In perl one would simply do the following to store and iterate over a list of names
my @fruit = (apple, orange, kiwi);
foreach (@fruit) {
print $_;
}
What would the equivalent be in bash?
In perl one would simply do the following to store and iterate over a list of names
my @fruit = (apple, orange, kiwi);
foreach (@fruit) {
print $_;
}
What would the equivalent be in bash?
Like this:
FRUITS="apple orange kiwi"
for FRUIT in $FRUITS; do
echo $FRUIT
done
Notice this won't work if there are spaces in the names of your fruits. In that case, see this answer instead, which is slightly less portable but much more robust.

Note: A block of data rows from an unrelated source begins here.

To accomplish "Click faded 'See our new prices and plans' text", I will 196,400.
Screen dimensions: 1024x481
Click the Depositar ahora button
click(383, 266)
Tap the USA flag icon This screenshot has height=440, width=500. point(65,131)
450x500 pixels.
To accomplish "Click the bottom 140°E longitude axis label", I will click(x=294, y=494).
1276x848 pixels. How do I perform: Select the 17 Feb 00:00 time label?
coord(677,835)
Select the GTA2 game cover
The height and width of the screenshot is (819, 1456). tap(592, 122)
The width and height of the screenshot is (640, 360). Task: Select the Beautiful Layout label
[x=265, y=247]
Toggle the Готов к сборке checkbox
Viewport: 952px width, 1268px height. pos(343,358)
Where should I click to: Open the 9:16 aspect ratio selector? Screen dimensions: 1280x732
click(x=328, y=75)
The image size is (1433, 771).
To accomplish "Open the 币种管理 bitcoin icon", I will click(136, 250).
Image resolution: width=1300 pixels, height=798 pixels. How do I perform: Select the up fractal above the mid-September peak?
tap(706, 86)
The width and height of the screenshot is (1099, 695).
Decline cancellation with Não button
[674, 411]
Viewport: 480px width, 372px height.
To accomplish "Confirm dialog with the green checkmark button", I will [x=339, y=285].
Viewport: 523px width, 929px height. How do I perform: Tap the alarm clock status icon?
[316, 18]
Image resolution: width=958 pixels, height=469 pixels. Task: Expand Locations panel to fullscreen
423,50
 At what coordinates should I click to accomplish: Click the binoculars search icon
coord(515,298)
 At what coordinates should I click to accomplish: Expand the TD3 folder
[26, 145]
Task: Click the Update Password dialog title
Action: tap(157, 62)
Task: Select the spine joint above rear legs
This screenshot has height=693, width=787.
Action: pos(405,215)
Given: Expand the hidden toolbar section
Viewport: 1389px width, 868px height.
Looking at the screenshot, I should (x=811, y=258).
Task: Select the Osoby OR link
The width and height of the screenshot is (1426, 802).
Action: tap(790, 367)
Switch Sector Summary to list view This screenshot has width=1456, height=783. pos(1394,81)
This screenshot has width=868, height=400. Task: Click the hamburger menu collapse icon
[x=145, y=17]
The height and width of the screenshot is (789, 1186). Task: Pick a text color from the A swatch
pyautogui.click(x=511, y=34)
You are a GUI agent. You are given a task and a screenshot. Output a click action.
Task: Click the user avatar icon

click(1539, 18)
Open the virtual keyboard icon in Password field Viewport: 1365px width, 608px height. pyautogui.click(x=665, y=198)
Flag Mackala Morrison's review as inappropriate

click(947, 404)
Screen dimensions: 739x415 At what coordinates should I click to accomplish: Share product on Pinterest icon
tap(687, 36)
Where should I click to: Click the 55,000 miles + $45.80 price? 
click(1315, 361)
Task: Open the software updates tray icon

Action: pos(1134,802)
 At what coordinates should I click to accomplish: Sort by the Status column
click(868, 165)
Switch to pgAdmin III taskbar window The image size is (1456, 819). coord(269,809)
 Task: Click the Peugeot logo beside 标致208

Now that the answer I like has been accepted as the correct answer, I'll now move into another topic: how to use IFS
for personal gain. :-P
fruits="apple,orange,kiwifruit,dried mango"
(IFS=,
for fruit in $fruits; do
echo "$fruit"
done)
I've put the code in brackets so that the IFS
change is isolated into its own subprocess; thus at the end of the bracketed section, IFS
is reverted back to its old value. :-)
bash (unlike POSIX sh) supports arrays:
fruits=(apple orange kiwi "dried mango")
for fruit in "${fruits[@]}"; do
echo "${fruit}"
done
This has the advantage that array elements may contain spaces or other members of $IFS; as long as they were correctly inserted as separate elements, they are read out the same way.